Ce serait peut-être intéressant - je ne sais pas si j'abuse de l'information que pourrait nous donner le ministère - d'avoir un document sur la jurisprudence ayant trait à tous les jugements qui ont été rendus sur la notion de la famille. Au ministère de la Justice, avez-vous cette information et accepteriez-vous de la partager avec nous?

[Traduction]

Une voix: Eh bien, voilà, les assurances du ministre ne comptent pour rien.

M. Scratch: Je peux vérifier. Je ne suis pas au courant du document auquel vous faites référence - nous avons certainement les jugements - mais je vais vérifier pour savoir s'il y a un tel document.

[Français]

M. Ménard: Je pose ma troisième question au secrétaire parlementaire, parce que je veux qu'il ait l'occasion d'échanger avec nous. C'est trop beau, dans la vie, d'être secrétaire parlementaire.

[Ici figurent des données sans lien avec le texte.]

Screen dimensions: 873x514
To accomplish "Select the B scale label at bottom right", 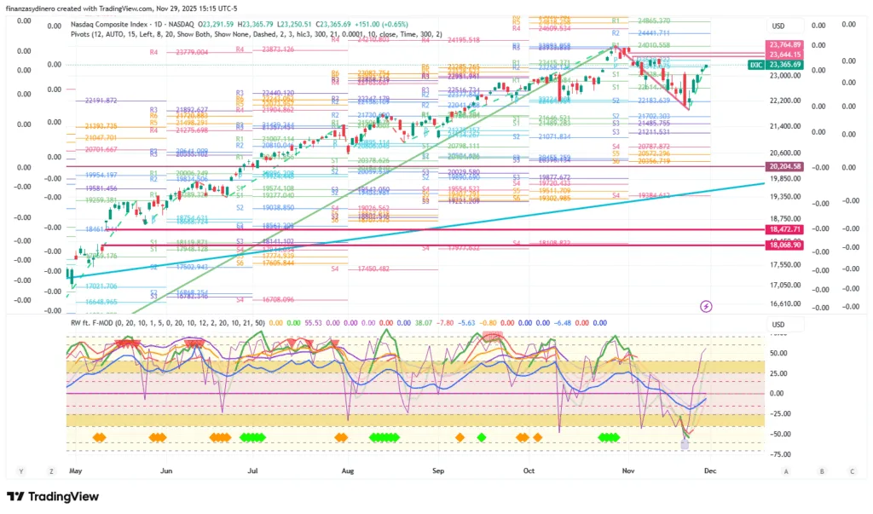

Le préambule n'a pas une disposition opératoire. Il est essentiellement interprétatif. Cela veut dire que, comme dans un certain nombre de lois, il n'est pas partie intégrante du projet de loi. Ce n'est pas une disposition opératoire, mais les tribunaux, dans des cas de litige ou de doute, pourront s'en servir comme référence, mais non pas littéralement. Aurais-je pu finalement être avocat dans la vie?

[Traduction]

M. McClelland: Eh bien, il a certainement la parole facile.

[Français]

M. Ménard: L'important n'est pas de savoir comment parler, mais de savoir comment voter.

[Traduction]

M. Kirkby: Il est possible que les tribunaux examinent le projet de loi, mais le préambule reconnaît tout simplement l'importance de la famille dans la société canadienne; il ne change pas du tout la définition. C'est tout simplement un projet de loi qui interdit la discrimination dans le domaine de l'emploi et de l'offre de biens et de services.

[Français]

La présidente: Puis-je continuer, monsieur?

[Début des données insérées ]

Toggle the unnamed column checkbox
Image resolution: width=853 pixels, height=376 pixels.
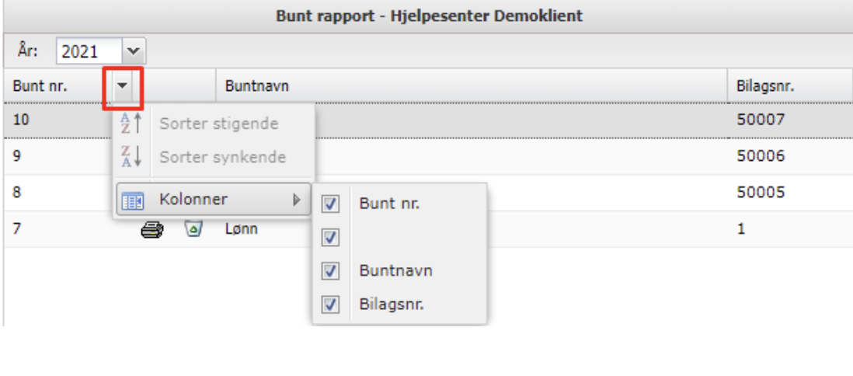coord(331,238)
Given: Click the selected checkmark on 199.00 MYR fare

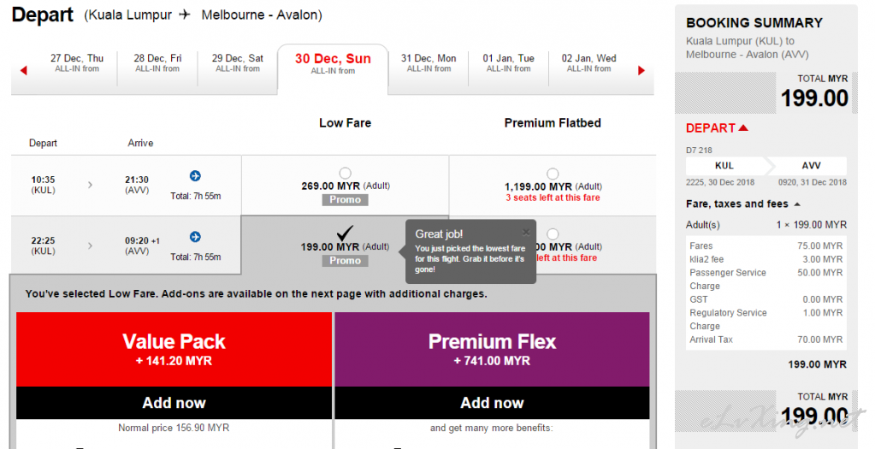Looking at the screenshot, I should pyautogui.click(x=345, y=233).
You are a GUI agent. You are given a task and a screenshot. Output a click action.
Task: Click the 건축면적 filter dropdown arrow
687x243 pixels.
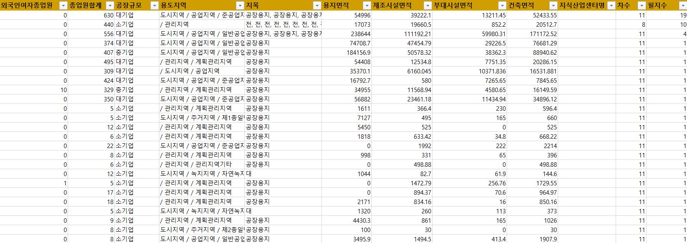[553, 6]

M. Ménard: C'est une bonne question, madame la présidente. Oui, vous êtes ici chez vous.

[Traduction]

La présidente: Le préambule est-il adopté?

Des voix: Adopté.

M. McClelland: Non.

M. Epp: C'est trop ambigu; rien n'y est défini.

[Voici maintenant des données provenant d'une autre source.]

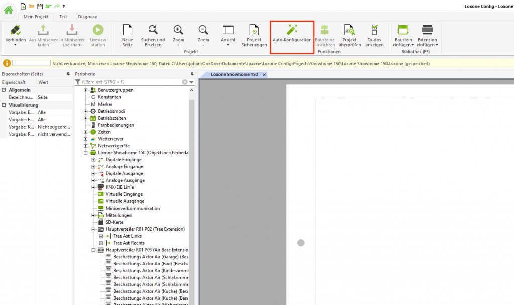Select SD-Karte in the periphery tree
Image resolution: width=514 pixels, height=305 pixels.
(x=114, y=222)
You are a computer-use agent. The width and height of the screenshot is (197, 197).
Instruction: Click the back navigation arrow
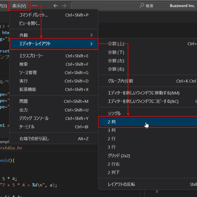pyautogui.click(x=55, y=6)
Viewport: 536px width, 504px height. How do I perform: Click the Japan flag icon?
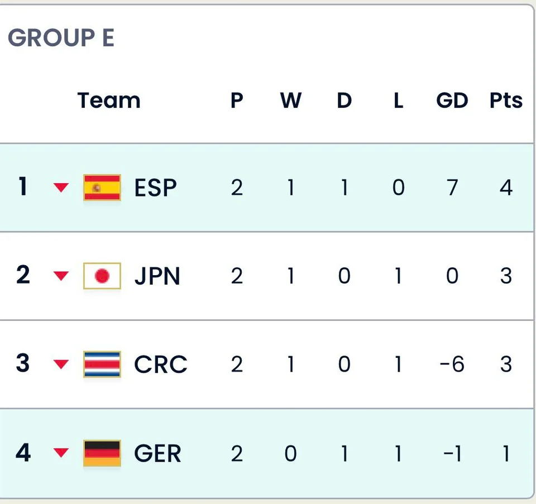[102, 276]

M. McClelland: Nous allons voter contre, à moins que les députés ne veulent autre chose.

M. Bernier: Un vote libre! Je propose un vote libre.

La présidente: Le titre est-il adopté?

Des voix: Adopté.

Une voix: Nous vous accordons le titre.

[Français]

M. Bernier: On a terminé, si je comprends bien, madame la présidente?

La présidente: Non, on n'a pas terminé. Il y a deux autres questions.

M. Bernier: D'accord. J'aurais une question sur l'entrée en vigueur de la loi.

La présidente: Pouvez-vous attendre qu'on ait terminé le projet de loi?

M. Bernier: Oui.

[Traduction]

La présidente: Le projet de loi est-il adopté?

Des voix: Non.

M. McClelland: Je demande un vote par appel nominal, s'il vous plaît.

La présidente: Un vote par appel nominal. Ce n'est pas la même mise aux voix. Voulez-vous que nous demandions la mise aux voix encore une fois?

M. McClelland: Oui.

La motion est adoptée par 8 voix contre 1

La présidente: Dois-je présenter le projet de loi à la Chambre?

M. Epp: Non.

Des voix: Oui.

.2250

[Français]

La présidente: Monsieur Bernier, vous avez une question?

M. Bernier: En ce qui a trait à l'entrée en vigueur de la loi, j'aimerais demander au secrétaire parlementaire si le gouvernement a l'intention de faire en sorte que cette loi entre en vigueur immédiatement après son adoption à la Chambre des communes. Autrement dit, prévoit-on des délais?

[Traduction]

M. Kirkby: Le projet de loi entrera en vigueur une fois qu'il aura reçu la sanction royale.

M. Epp: Ce qui va arriver avant que les Canadiens aient l'occasion...

[Français]

M. Bernier: Sans délai?

[Traduction]

Sans délai.

M. Epp: Oui, il ne faut pas que les Canadiens aient l'occasion d'avoir leur mot à dire. Il faut le faire avaler à la Chambre.

M. Kirkby: Je dirais plutôt «dans les meilleurs délais».

M. Epp: C'est ça la démocratie des Libéraux.

La présidente: Merci, tout le monde. La séance est levée.